Antonio Cafiero, who had a number of economic policy positions during the administrations of both Juan and Isabel Perón (who was deposed in 1976), founded the "Movement for Unity, Solidarity and Organization" in September 1982, a reformist faction of the Justicialist Party, and gained the support of many in the UP. The group, known as Renovación Peronista (Peronist Renewal), was defeated in the Justicialist Party's September 1983 nominating convention for that year's presidential race by a more conservative faction backed by Lorenzo Miguel of the Steelworkers' Union. Cafiero's Frente Renovador Party list won a majority in the Justicialist delegation to Congress from Buenos Aires Province in elections in 1985, defeating the right wing Herminio Iglesias faction. Cafiero was elected Governor of Buenos Aires Province in 1987 and President of the Justicialist Party National Council. He ran in the May 1988 primary election for the upcoming presidential campaign; but he could not regain the support of the CGT, or sway delegates from the smaller provinces, and lost to Carlos Menem, who subsequently won the 1989 general election.

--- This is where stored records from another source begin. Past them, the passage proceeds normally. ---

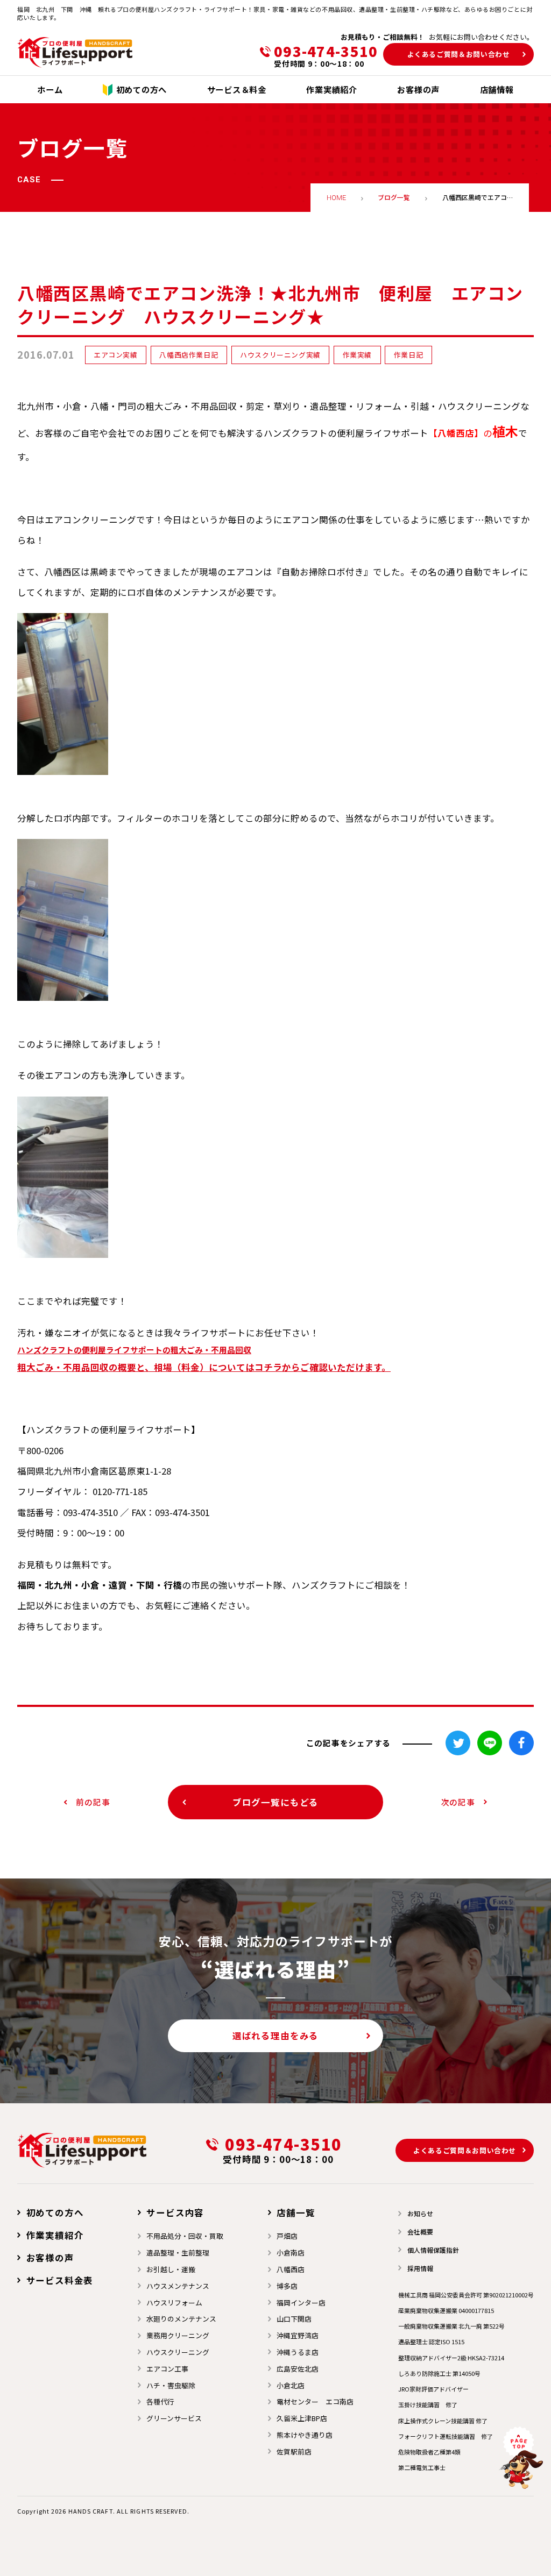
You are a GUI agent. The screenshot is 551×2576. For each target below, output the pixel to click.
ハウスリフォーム (174, 2302)
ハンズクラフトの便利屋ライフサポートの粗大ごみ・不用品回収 (134, 1349)
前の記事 (93, 1802)
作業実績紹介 (54, 2235)
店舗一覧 (296, 2212)
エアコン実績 (116, 355)
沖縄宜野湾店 (298, 2335)
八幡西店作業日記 (188, 355)
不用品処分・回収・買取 (184, 2236)
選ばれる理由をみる (275, 2035)
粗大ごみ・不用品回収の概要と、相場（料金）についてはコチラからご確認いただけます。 (204, 1367)
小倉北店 (291, 2385)
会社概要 (420, 2231)
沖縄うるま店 (298, 2352)
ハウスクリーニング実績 (280, 355)
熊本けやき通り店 (305, 2435)
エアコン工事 (167, 2369)
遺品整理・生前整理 (177, 2252)
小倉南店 (291, 2252)
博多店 (287, 2286)
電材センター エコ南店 (315, 2401)
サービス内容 (175, 2212)
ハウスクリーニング (177, 2352)
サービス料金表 (59, 2280)
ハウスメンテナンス (177, 2286)
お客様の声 (50, 2257)
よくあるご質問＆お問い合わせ (458, 54)
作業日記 (408, 355)
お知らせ (420, 2213)
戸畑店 (287, 2236)
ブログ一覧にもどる (275, 1802)
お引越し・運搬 (170, 2269)
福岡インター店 (301, 2302)
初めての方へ (54, 2212)
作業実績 (357, 355)
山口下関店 (294, 2319)
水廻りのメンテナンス (181, 2319)
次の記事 (458, 1802)
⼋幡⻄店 (291, 2269)
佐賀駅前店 (294, 2451)
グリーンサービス (174, 2418)
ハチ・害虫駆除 (170, 2385)
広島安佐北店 (298, 2369)
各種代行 (160, 2401)
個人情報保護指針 (433, 2249)
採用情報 (420, 2268)
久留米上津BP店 (302, 2418)
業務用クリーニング (177, 2335)
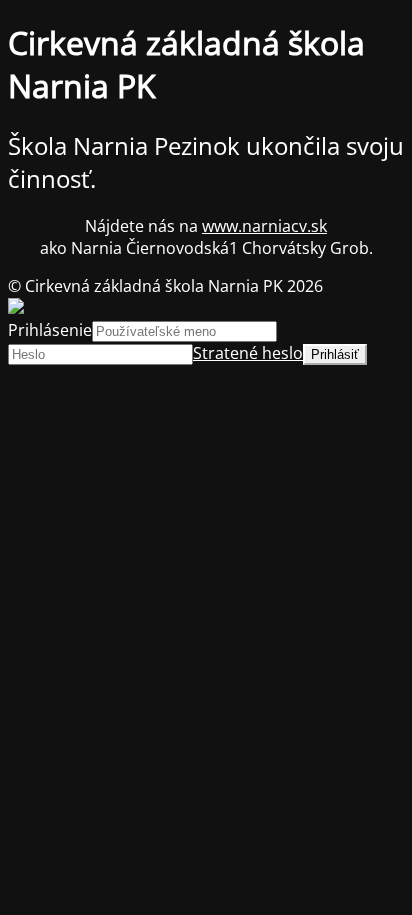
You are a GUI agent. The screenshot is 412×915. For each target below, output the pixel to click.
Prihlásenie (50, 330)
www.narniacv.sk (264, 226)
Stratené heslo (248, 353)
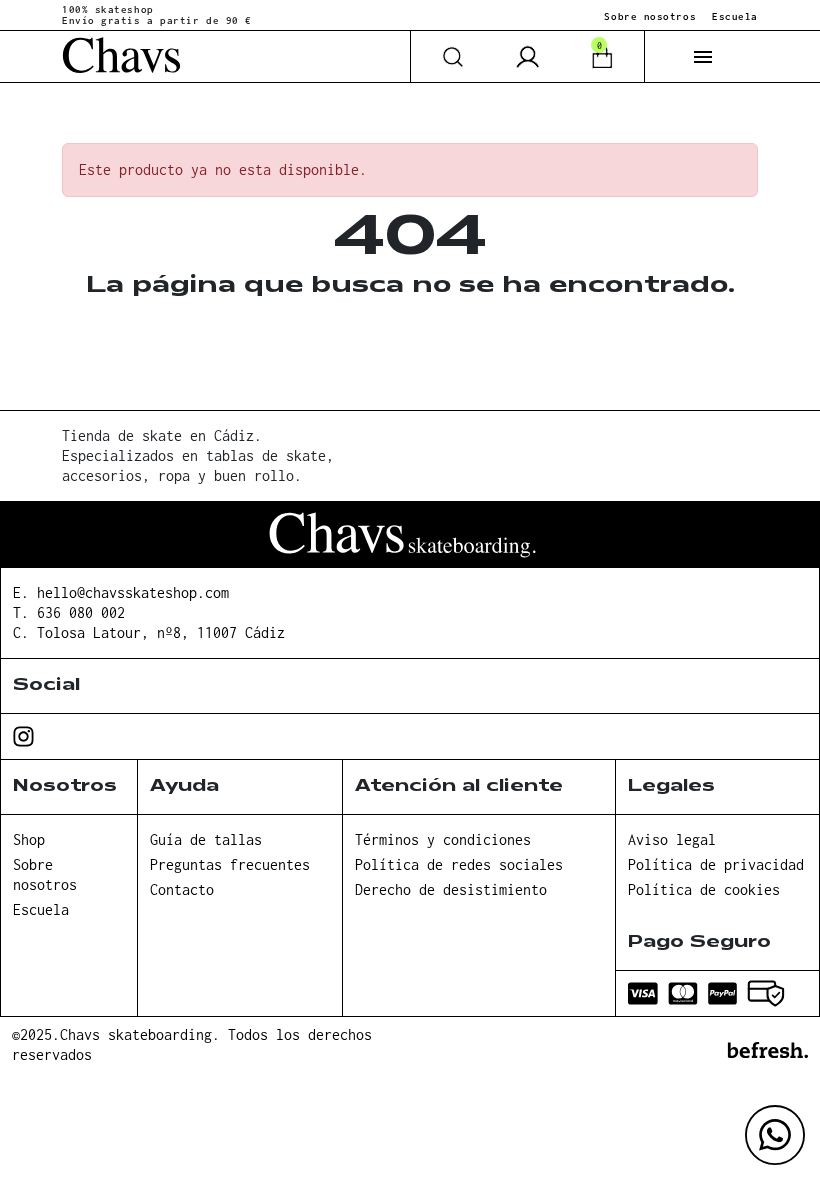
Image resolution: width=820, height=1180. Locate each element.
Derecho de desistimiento (451, 889)
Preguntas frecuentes (230, 864)
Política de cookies (704, 889)
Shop (29, 839)
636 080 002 (81, 612)
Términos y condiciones (443, 839)
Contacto (182, 889)
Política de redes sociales (459, 864)
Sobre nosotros (650, 16)
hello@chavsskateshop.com (133, 592)
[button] (703, 57)
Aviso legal (672, 839)
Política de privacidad (716, 864)
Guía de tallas (206, 839)
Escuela (735, 16)
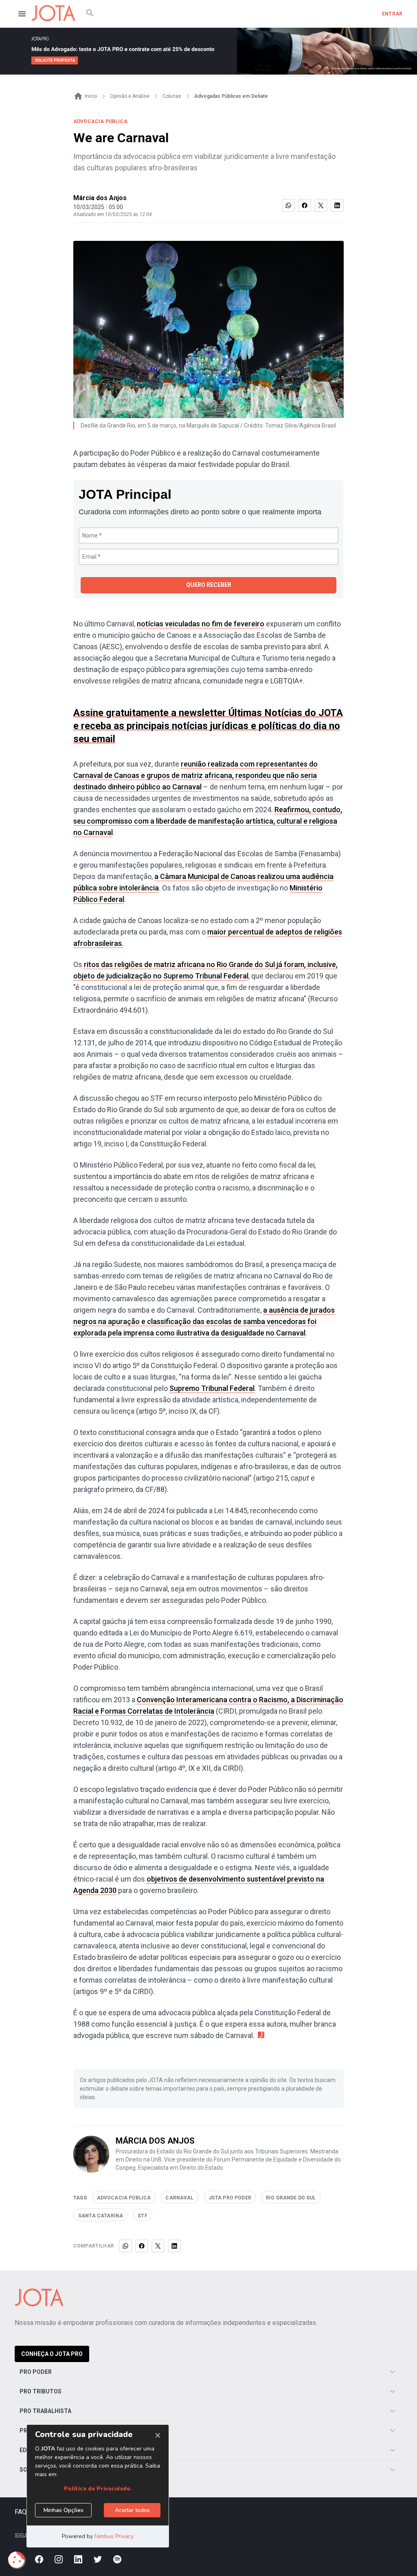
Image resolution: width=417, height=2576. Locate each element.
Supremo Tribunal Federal (212, 1388)
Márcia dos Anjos (100, 198)
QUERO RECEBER (208, 585)
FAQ (20, 2512)
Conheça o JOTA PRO (52, 2354)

The UP would afterward endorse Peronist candidates from conservative factions. Reorganized under the Front of the Popular Movement, the party nominated San Luis Province Governor Adolfo Rodríguez Saá for President in the 2003 elections; he obtained 14% of the vote (fourth place). The UP endorsed Neuquén People's Movement presidential candidate Jorge Sobisch in 2007; Sobisch earned 1.4%, of which 0.4% were UP votes.

The Unión Popular ticket, never used as such in a presidential race, was adopted by Eduardo Duhalde, who formally announced his candidacy for the 2011 presidential race on June 9.